Dünya liglerinden haberler

· Liverpool yönetimi, kulübün efsane isimleri arasında yer alan menajer Kenny Dalglish ile yolları ayırma kararı aldı. 2006'dan bu yana kupa hasreti çeken Liverpool, Dalglish yönetiminde Lig Kupası sevinci yaşamıştı. Ancak 100 milyon avronun üzerinde transfer harcaması yapılmasına rağmen Şampiyonlar Ligi vizesi alınamaması, tecrübeli teknik adamın sonunu getirdi.

· İspanya Futbol Federasyonu, milli takımın 2014 Dünya Kupası eleme grupları maçlarına daha iyi hazırlanabilmesi için gelecek sezon ligi bir hafta erken başlatma kararı aldı. Buna göre İspanya'da yeni sezon geçtiğimiz yıla göre bir hafta önce yani 18 Ağustos'ta başlayacak. İki ayaklı oynanacak olan İspanya Süper Kupası maçları ise 23 Ağustos ve 30 Ağustos tarihlerinde oynanacak.

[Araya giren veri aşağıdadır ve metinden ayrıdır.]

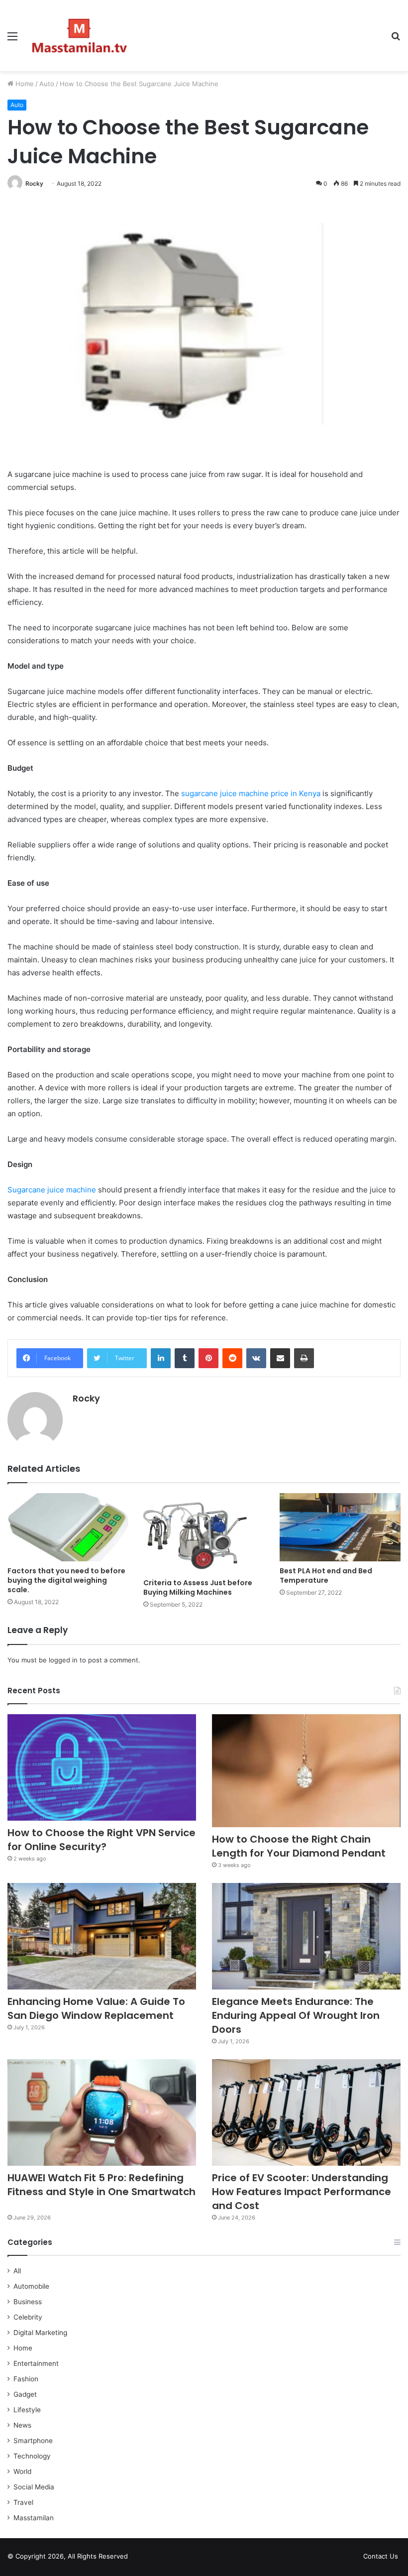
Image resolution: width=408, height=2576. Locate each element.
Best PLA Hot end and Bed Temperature (326, 1575)
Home (23, 84)
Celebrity (27, 2317)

· Milan'dan ayrılması kesinleşen 36 yaşındaki veteran Hollandalı Clarence Seedorf, Brezilya Ligi takımlarından Botafogo'nun teklifine "evet" dedi. Rio de Janeiro temsilcisinin maddi koşullarını kabul eden Hollandalı futbolcu, Milan ile 30 Haziran'da sözleşmesi sona erdikten sonra resmen Botafogo forması giyecek.

· Borussia Dortmund'un yıldız oyuncusu Shinji Kagawa, menajerinin yaptığı açıklamaya göre İngiltere'de Manchester United Menajeri Sir Alex Ferguson'la salı günü masaya oturdu. Bu sezon takımıyla ligi ve kupayı kazanan 23 yaşındaki yıldız oyuncunun bu yaz takımından ayrılması bekleniyor.

· Gelecek sezon UEFA Avrupa Ligi'nde mücadele edecek Inter, Ligue 1 ekiplerinden Toulouse'de forma giyen Franck Tabanou'yu transfer etmek için girişimlere başladı. 2008 yılından bu yana Ligue 1'de Toulouse forması giyen Franck Tabanou, bu süreçte 100'den fazla lig maçında görev aldı. Fransız oyuncu sol kanatta ve sol bek olarak da görev yapabiliyor.

· Real Madrid'de Gonzalo Higuain bilmecesi sürüyor. Madrid ekibinin, ciddi transfer teklifleri alan Arjantinli için en istekli kulüp olan Paris Saint Germain'e çarpıcı bir öneri sunduğu iddia edildi. İspanya basınında yer alan habere göre, kulüp başkanı Florentino Perez'in, Fransız ekibine, "Higuain'in yanında Kaka'yı da alırsanız bu transfer olur" dediği öne sürüldü.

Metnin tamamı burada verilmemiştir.